The company’s investors include Visa, Y Combinator, Global Founders Capital and Goodwater Capital, as well as angel investors like Dropbox co-founder Arash Ferdowsi, footballers Blaise Matuidi and Kieran Gibbs and others.
Bloom was founded by Ahmed Ismail, Youcef Oudjidane, Khalid Keenan and Abdigani Diriye to help Sudanese individuals hedge against rising devaluation, the release said. It offers fee-free accounts for users to save in dollars and buy and spend in Sudanese pounds.
It also provides local and dollar cards and a feature where users can receive remittances free of charge from several countries globally, primarily where most of the Sudanese diaspora reside. The release noted that Bloom has partnered with Export Development Bank, which handles deposits.
The investment from Visa came as one of the incentives for Bloom’s participation in the global card scheme’s FinTech Fast Track Program, which saw Bloom switch its cards from Mastercard to Visa.

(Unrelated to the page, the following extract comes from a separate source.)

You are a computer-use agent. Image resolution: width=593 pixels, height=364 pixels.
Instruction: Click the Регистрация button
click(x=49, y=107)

In an interview with TechCrunch, Ismail said “the Visa investment is critical for companies like us for a couple of reasons. One, aligning with Visa as a partner gives you a bunch of benefits, launching products faster, marketing support and product support; and two, in addition to the investment, Visa Fintech Fast Track enables you to access these incentives in a streamlined way.”

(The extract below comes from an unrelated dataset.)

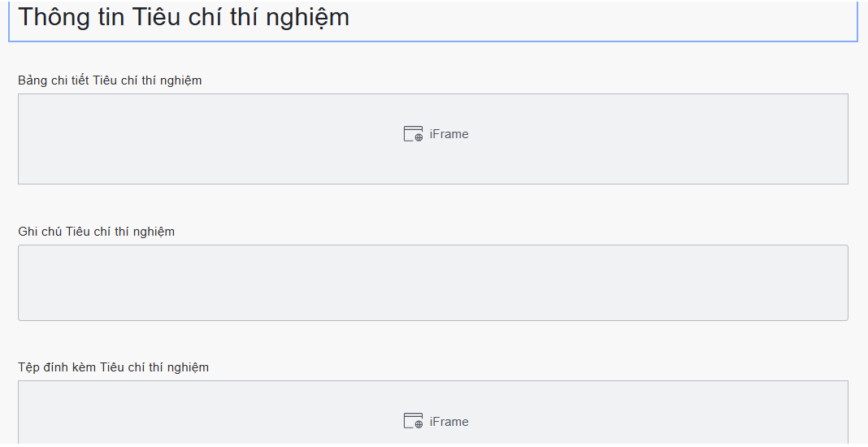Click the iFrame icon under Bảng chi tiết
Image resolution: width=868 pixels, height=447 pixels.
[x=413, y=134]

In the press release, Ahmed Mohey, Visa country general manager for Sudan and Libya, commented, “Together with Bloom, we will continue to drive acceptance of digital payments while finding opportunities to launch new products and services to Sudanese customers and merchants.”
Roel Janssen, a partner at Global Founders Capital, added, “We are very excited by our investment in Bloom. Its experienced and talented founding team has the drive and expertise to build a product that is universally valued by consumers, partners and regulators in Sudan and the wider East Africa region.”
The ability to hold foreign currency as a hedge against inflation is extremely useful in a country that has suffered from a scarcity of foreign currency reserves since the secession of South Sudan in 2011.
FinTech solutions that allow people to access foreign exchange instruments and hold multiple currencies in a single digital wallet provide an important weapon in Sudan’s fight against inflation.